Stored items:
--------------------
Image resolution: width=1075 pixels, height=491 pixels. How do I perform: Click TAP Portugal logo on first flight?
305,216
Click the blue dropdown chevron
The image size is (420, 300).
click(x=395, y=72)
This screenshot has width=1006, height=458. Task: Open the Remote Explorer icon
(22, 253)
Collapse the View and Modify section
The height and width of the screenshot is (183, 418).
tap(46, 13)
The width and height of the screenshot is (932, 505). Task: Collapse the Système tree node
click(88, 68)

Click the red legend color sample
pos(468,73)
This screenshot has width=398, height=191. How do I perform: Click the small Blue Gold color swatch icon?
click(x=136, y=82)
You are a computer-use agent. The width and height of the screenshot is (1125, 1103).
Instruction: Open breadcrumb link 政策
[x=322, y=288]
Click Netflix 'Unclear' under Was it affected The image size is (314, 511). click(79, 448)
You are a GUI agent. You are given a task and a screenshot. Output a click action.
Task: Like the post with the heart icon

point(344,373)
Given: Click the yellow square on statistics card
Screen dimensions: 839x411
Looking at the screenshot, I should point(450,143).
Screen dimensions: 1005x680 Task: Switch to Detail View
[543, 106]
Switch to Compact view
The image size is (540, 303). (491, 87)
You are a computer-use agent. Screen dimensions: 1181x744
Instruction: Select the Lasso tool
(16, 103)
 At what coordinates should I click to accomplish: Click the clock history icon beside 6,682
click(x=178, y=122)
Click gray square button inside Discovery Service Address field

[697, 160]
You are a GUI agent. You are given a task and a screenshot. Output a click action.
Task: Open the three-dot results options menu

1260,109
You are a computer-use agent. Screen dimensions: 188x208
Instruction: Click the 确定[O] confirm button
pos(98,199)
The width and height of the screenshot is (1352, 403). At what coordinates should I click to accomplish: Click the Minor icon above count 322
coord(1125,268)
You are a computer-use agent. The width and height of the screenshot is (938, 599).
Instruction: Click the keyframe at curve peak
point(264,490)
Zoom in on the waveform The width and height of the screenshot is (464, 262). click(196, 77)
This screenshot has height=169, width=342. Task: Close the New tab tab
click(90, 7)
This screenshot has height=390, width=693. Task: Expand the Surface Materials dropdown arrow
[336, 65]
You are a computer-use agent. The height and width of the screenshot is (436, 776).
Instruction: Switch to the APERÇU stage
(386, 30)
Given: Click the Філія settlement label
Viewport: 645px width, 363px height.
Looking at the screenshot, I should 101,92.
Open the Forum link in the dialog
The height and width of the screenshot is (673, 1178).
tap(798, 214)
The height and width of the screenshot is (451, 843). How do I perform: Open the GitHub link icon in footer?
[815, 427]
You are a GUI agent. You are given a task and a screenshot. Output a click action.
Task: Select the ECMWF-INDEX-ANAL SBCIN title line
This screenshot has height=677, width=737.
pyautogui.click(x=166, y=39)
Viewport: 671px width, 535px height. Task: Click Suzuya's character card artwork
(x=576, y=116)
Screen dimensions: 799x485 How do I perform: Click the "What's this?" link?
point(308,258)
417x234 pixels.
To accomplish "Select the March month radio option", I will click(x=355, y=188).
--------------------
THE PROBLEM:
Could you reproduce, exactly, every line above from the line with "This screenshot has height=390, width=693." to the line with "Task: Select the", and no other line? Both ends count.

ANSWER:
This screenshot has height=390, width=693. Task: Expand the Surface Materials dropdown arrow
[336, 65]
You are a computer-use agent. The height and width of the screenshot is (436, 776).
Instruction: Switch to the APERÇU stage
(386, 30)
Given: Click the Філія settlement label
Viewport: 645px width, 363px height.
Looking at the screenshot, I should 101,92.
Open the Forum link in the dialog
The height and width of the screenshot is (673, 1178).
tap(798, 214)
The height and width of the screenshot is (451, 843). How do I perform: Open the GitHub link icon in footer?
[815, 427]
You are a GUI agent. You are given a task and a screenshot. Output a click action.
Task: Select the ECMWF-INDEX-ANAL SBCIN title line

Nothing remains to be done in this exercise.